「開発途上国の人々が感染症による苦難を乗り越え、先進国と同様に繁栄と長寿社会を享受できる世界を目指す」ことを掲げ、「途上国における感染症や貧困へのグローバルな取り組みに対して、日本のイノベーション、投資、リーダーシップを用いた国際的なパートナーシップを推進」するために事業を行っている。
GHITファンドの対象は市場に任せていては開発が進まない途上国の熱帯病に対する医薬品を日本の技術で開発することを基本コンセプトにしており、現時点では日本で感染症危機を引き起こすような脅威となる病原体ではなく、途上国に対する国際協力が主たる目的だ。

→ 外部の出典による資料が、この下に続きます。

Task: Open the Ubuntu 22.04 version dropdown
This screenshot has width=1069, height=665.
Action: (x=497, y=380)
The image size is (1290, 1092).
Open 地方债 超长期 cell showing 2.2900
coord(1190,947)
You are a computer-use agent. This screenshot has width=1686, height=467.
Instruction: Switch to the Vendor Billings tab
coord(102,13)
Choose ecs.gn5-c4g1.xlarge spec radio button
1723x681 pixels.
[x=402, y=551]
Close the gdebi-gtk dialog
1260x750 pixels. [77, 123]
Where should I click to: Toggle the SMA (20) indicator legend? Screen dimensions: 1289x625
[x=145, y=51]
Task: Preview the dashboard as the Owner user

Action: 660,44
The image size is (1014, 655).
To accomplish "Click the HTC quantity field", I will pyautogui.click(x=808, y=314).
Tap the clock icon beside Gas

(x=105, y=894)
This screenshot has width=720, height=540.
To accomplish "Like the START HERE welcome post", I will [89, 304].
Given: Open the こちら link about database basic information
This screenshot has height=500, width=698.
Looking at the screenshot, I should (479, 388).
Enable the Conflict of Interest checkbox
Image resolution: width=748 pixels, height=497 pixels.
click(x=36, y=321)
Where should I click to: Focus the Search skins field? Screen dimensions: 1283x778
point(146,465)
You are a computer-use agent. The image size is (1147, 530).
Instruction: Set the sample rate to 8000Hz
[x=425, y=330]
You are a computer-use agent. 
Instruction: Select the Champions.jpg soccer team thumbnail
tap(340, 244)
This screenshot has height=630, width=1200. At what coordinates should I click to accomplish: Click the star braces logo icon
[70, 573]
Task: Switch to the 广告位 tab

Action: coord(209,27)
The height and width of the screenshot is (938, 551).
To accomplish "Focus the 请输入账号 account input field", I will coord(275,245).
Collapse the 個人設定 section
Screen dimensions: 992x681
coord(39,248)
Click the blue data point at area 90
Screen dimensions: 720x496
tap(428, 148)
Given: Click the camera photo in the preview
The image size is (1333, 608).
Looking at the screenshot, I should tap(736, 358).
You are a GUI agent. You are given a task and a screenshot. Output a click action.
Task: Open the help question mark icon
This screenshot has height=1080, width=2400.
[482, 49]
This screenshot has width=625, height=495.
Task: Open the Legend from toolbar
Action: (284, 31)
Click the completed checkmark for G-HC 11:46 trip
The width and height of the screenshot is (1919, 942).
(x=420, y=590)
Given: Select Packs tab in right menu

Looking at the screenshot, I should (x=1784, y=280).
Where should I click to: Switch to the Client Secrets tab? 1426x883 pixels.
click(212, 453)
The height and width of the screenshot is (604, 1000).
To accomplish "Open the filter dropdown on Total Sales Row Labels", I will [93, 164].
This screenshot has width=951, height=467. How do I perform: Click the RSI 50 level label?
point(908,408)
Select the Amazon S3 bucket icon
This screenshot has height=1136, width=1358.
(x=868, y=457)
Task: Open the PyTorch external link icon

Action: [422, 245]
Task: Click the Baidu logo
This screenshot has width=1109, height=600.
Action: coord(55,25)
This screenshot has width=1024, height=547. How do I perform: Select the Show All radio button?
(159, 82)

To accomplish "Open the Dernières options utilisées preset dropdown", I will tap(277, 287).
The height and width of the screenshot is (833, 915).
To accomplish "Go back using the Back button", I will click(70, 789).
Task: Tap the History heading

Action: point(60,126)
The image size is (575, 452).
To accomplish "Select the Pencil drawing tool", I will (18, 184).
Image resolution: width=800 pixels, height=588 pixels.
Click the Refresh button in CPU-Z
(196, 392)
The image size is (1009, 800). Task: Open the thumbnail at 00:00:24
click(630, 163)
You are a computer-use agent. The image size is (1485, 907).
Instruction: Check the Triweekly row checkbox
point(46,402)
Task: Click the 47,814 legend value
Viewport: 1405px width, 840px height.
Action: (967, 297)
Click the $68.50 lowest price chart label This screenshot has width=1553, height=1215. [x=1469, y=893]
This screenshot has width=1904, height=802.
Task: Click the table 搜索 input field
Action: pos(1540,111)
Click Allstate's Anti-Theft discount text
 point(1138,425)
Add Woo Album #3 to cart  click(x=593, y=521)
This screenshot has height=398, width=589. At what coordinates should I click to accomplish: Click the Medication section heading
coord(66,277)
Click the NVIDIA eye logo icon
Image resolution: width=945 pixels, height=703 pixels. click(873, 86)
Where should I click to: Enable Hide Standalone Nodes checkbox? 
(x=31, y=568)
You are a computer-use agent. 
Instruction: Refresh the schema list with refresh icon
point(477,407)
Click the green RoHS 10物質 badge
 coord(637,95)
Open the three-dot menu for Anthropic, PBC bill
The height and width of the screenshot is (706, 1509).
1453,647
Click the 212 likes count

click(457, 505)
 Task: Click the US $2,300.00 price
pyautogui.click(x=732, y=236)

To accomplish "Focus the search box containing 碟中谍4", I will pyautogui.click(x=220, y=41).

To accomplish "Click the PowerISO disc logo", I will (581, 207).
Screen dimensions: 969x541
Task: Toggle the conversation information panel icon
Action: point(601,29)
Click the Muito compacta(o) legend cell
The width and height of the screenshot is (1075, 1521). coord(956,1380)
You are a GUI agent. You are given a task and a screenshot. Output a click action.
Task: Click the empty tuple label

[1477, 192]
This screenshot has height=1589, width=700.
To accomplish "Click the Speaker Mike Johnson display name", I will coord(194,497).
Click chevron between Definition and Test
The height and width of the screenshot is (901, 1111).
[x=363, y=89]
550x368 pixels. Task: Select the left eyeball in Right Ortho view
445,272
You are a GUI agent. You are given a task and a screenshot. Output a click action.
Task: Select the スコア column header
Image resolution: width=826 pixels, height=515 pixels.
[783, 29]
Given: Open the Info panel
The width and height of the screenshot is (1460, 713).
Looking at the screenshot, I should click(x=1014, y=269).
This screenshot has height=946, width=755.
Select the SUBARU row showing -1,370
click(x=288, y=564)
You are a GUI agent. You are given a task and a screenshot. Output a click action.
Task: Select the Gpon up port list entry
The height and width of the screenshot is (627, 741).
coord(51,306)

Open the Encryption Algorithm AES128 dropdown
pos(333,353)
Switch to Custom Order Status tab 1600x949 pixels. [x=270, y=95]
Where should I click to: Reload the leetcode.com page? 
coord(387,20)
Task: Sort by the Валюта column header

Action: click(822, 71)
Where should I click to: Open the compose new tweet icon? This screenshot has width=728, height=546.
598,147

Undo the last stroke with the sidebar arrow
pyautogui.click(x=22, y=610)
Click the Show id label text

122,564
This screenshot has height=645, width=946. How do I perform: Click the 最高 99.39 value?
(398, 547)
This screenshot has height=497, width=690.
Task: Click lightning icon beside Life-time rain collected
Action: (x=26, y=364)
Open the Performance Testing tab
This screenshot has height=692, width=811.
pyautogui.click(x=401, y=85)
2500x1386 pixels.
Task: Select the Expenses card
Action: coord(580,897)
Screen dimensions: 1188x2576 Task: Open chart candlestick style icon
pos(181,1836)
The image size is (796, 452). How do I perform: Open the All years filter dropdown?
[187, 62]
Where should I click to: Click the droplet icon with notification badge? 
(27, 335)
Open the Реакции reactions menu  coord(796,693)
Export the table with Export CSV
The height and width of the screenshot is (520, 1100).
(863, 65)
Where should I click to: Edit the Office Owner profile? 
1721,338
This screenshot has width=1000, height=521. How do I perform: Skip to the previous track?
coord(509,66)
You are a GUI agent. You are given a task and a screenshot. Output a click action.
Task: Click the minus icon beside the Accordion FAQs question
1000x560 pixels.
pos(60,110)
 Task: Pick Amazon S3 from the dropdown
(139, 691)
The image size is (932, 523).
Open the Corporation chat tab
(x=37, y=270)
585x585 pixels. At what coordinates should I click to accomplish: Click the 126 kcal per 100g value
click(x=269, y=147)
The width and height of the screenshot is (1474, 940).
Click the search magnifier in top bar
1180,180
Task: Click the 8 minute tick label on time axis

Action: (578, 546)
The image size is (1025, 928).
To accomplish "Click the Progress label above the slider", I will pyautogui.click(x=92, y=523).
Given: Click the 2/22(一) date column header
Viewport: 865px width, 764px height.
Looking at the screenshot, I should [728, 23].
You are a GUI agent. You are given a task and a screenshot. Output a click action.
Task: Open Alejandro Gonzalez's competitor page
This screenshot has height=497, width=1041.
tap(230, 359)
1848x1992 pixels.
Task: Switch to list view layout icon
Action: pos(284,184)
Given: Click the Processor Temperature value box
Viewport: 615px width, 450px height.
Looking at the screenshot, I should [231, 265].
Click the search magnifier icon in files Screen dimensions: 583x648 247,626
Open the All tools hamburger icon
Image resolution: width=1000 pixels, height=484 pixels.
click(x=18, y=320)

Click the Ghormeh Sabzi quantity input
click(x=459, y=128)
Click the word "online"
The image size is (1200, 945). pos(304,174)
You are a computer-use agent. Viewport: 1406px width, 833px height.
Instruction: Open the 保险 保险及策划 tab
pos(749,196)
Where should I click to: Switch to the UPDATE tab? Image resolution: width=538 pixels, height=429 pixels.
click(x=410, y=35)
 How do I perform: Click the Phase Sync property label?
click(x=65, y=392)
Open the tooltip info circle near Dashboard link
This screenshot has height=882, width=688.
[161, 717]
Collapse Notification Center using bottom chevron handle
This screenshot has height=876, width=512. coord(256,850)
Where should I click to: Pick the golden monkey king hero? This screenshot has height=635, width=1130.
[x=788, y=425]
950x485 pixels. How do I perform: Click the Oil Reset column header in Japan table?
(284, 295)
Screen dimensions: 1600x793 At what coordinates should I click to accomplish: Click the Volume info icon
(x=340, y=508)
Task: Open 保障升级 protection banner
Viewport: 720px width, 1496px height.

つまり、GHITファンドがターゲットとする治療薬・ワクチン・診断薬が、日本の感染症危機管理に資することはない。その成果は危機管理医薬品ではないため、日本国民が享受できる直接的な利益はほぼない。
GHITファンドは発想の転換を図るべき
しかし、新型コロナ危機を経験し、BARDAのような機関の創設が日本に求められている今、GHITファンドは、その雛形として最も有力な候補となりうる。これを踏まえて、途上国の熱帯病に対する医薬品の研究開発への投資ではなく、市場メカニズムでは解決できない感染症に対する医薬品の研究開発への投資をミッションとするように、発想の転換を図るべきだろう。
GHITファンドには、外務省や厚生労働省からも資金が拠出されている。原資は税金であることに鑑みると、日本国民にとっても直接的な利益のある感染症危機管理に関する危機管理医薬品の研究開発に投資ポートフォリオを変更すべきだ。
珠世の協力を得た鬼殺隊は、鬼舞辻無惨を討ち滅ぼすために、最高の力を発揮した。アメリカはBARDAという珠世を内に擁していたことで、新型コロナ危機ではいち早くワクチンの開発に漕ぎ着けた。
感染症危機は近いうちにまたやってくる。将来の感染症危機に備えるために、日本もBARDAのような機関を創設することが望まれる。その際、GHITファンドの改変は、1つの有力な選択肢となり得るだろう。